Action item:
Below are records; quote them exactly from the first line through the line that contains "You are a computer-use agent. This".

______________________________

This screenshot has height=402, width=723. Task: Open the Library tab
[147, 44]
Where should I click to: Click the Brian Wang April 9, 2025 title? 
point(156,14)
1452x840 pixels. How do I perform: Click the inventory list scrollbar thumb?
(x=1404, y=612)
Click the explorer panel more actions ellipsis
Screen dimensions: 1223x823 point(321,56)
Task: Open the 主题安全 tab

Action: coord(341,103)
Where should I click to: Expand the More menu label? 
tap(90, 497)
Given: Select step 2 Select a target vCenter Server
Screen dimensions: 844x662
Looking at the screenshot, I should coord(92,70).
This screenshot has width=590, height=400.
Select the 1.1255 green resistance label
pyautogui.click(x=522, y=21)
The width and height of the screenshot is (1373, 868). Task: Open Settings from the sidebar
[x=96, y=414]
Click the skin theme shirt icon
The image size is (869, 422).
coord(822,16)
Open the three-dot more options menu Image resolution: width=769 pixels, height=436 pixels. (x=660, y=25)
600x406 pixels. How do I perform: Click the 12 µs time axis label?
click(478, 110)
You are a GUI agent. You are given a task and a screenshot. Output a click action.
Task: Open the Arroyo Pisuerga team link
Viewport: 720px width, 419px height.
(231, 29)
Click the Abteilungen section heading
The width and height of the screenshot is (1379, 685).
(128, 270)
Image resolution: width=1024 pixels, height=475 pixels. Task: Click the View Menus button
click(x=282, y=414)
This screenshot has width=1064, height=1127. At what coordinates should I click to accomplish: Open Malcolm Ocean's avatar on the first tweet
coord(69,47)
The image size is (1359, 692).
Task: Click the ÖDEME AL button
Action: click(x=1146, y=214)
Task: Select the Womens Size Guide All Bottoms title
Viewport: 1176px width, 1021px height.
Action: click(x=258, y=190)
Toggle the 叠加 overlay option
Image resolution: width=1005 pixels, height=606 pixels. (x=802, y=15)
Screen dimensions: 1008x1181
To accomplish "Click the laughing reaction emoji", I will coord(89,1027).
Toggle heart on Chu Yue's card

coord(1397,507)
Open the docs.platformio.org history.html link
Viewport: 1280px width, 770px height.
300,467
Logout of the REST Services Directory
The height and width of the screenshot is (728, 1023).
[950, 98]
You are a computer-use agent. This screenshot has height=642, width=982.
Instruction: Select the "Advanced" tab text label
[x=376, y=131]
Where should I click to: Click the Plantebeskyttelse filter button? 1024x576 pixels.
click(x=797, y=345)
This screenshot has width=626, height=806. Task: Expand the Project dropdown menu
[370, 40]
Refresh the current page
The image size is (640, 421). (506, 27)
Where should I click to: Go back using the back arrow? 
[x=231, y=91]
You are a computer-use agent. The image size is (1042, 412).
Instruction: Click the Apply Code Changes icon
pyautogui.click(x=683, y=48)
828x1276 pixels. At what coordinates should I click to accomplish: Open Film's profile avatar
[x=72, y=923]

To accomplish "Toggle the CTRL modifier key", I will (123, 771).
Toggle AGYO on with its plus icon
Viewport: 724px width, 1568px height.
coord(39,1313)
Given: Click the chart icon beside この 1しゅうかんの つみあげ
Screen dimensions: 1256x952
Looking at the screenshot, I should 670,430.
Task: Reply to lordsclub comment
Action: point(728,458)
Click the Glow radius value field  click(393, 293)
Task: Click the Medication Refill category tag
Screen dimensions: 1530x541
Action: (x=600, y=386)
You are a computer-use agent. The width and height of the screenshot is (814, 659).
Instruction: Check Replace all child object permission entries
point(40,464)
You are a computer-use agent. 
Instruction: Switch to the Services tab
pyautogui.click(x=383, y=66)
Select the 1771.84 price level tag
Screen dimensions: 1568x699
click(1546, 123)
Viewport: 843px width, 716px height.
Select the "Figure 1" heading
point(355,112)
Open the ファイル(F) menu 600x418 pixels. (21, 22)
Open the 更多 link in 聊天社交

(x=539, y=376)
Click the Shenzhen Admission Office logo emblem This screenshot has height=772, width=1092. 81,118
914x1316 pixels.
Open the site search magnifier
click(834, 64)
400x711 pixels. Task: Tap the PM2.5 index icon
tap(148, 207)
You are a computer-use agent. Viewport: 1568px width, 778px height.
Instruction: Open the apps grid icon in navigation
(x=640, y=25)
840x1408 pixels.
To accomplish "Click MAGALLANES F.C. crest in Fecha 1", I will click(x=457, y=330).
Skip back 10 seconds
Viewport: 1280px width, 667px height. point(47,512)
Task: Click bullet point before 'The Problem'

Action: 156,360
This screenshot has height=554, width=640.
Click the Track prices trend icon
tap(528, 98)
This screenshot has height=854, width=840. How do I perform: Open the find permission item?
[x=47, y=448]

______________________________

Output:
This screenshot has height=402, width=723. Task: Open the Library tab
[147, 44]
Where should I click to: Click the Brian Wang April 9, 2025 title? 
point(156,14)
1452x840 pixels. How do I perform: Click the inventory list scrollbar thumb?
(x=1404, y=612)
Click the explorer panel more actions ellipsis
Screen dimensions: 1223x823 point(321,56)
Task: Open the 主题安全 tab

Action: coord(341,103)
Where should I click to: Expand the More menu label? 
tap(90, 497)
Given: Select step 2 Select a target vCenter Server
Screen dimensions: 844x662
Looking at the screenshot, I should coord(92,70).
This screenshot has width=590, height=400.
Select the 1.1255 green resistance label
pyautogui.click(x=522, y=21)
The width and height of the screenshot is (1373, 868). Task: Open Settings from the sidebar
[x=96, y=414]
Click the skin theme shirt icon
The image size is (869, 422).
coord(822,16)
Open the three-dot more options menu Image resolution: width=769 pixels, height=436 pixels. (x=660, y=25)
600x406 pixels. How do I perform: Click the 12 µs time axis label?
click(478, 110)
You are a GUI agent. You are given a task and a screenshot. Output a click action.
Task: Open the Arroyo Pisuerga team link
Viewport: 720px width, 419px height.
(231, 29)
Click the Abteilungen section heading
The width and height of the screenshot is (1379, 685).
(128, 270)
Image resolution: width=1024 pixels, height=475 pixels. Task: Click the View Menus button
click(x=282, y=414)
This screenshot has width=1064, height=1127. At what coordinates should I click to accomplish: Open Malcolm Ocean's avatar on the first tweet
coord(69,47)
The image size is (1359, 692).
Task: Click the ÖDEME AL button
Action: click(x=1146, y=214)
Task: Select the Womens Size Guide All Bottoms title
Viewport: 1176px width, 1021px height.
Action: click(x=258, y=190)
Toggle the 叠加 overlay option
Image resolution: width=1005 pixels, height=606 pixels. (x=802, y=15)
Screen dimensions: 1008x1181
To accomplish "Click the laughing reaction emoji", I will coord(89,1027).
Toggle heart on Chu Yue's card

coord(1397,507)
Open the docs.platformio.org history.html link
Viewport: 1280px width, 770px height.
300,467
Logout of the REST Services Directory
The height and width of the screenshot is (728, 1023).
[950, 98]
You are a computer-use agent. This screenshot has height=642, width=982.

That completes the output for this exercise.